As usual, let's begin importing some useful libraries. Note the presence of several visualization customizations. plt.style.use()
lets us specify a style family among some predefined samples (see other options on the matlplotlib style reference page. Then, the rcParams
dictionary can be used to change the default style settings and behaviors of matplolib. In this case, we are increasing the default figure size to 12x6 inches. Finally, setting the max_rows
attribute for pandas forces the number of rows to be displayed whenever a DataFrame is printed.
import numpy as np
import pandas as pd
import matplotlib.pyplot as plt
%matplotlib inline
plt.style.use('seaborn-notebook')
pd.options.display.max_rows = 10
plt.rcParams["figure.figsize"] = (12, 6)
Let's load the two files using pandas.
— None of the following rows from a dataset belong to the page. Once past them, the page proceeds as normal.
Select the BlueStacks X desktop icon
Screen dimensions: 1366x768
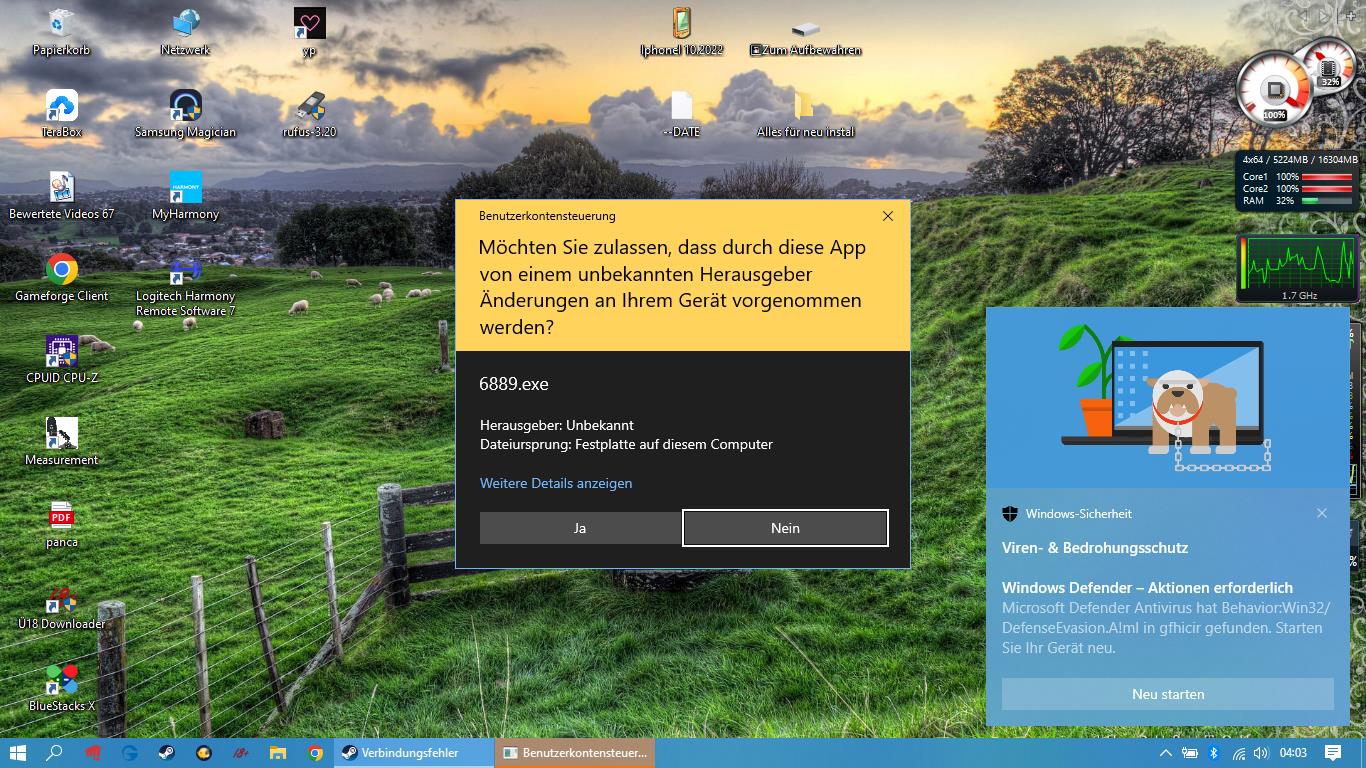[61, 680]
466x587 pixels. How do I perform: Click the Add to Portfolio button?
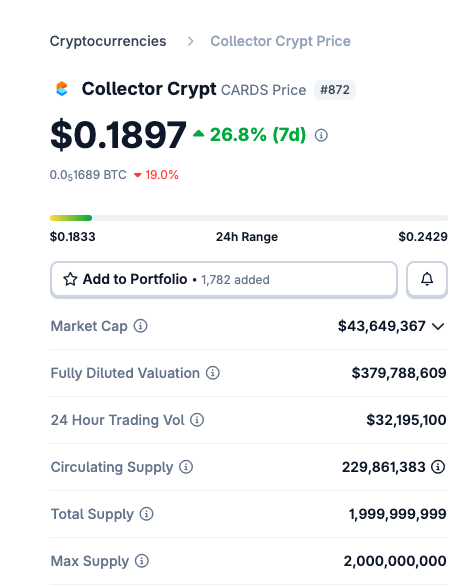(x=224, y=279)
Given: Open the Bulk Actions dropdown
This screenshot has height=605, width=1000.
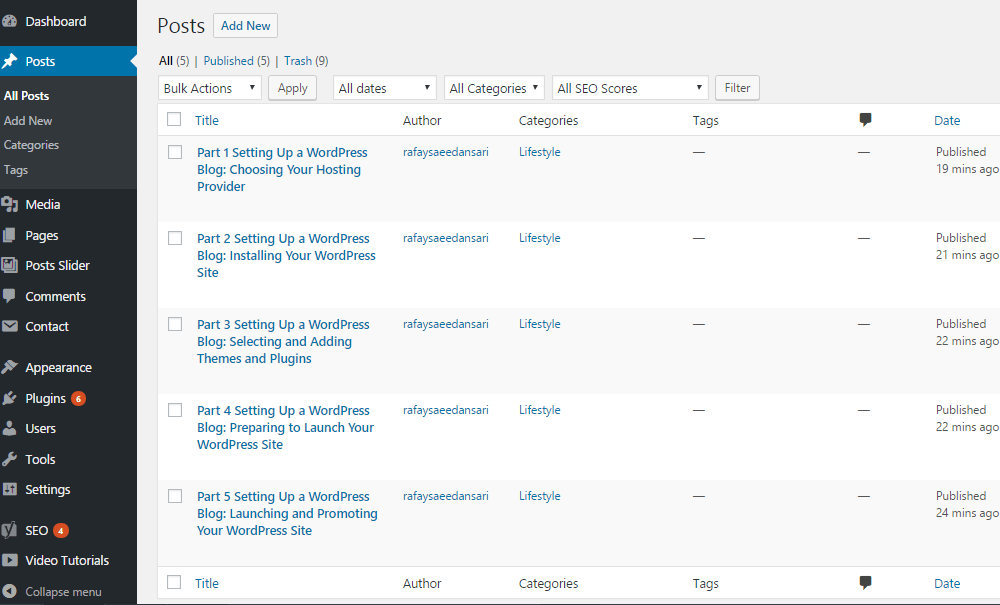Looking at the screenshot, I should coord(209,88).
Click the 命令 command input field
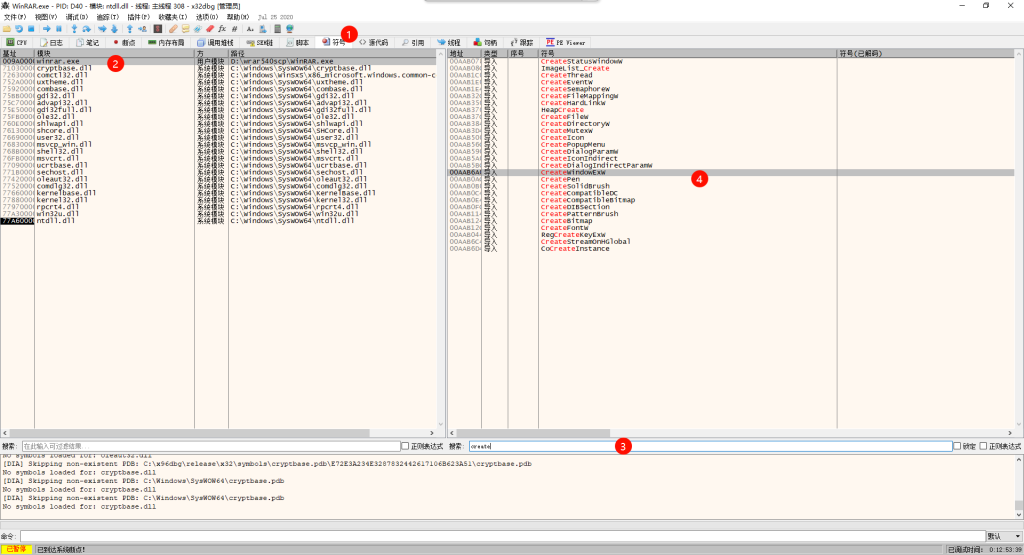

The first file contains several information related to Points of Interest (POI) in the New York area. The second one contains the IDs of those POIs located in the New York municipality. To retain only the latter points, we can use the DataFrame index functionalities. The operation is equivalent to the set operator of intersection between the two indices.
ny_pois_ids = np.loadtxt("ny_municipality_pois_id.csv")
# This dictionary maps attributes in the table with correct data types
d_types = {'@type':str, '@lat':float, '@lon':float, 'amenity':str, 'name':str,
'shop':str, 'public_transport':str, 'highway':str}
all_pois_df = pd.read_csv("pois_all_info", sep='\t', index_col='@id', dtype=d_types)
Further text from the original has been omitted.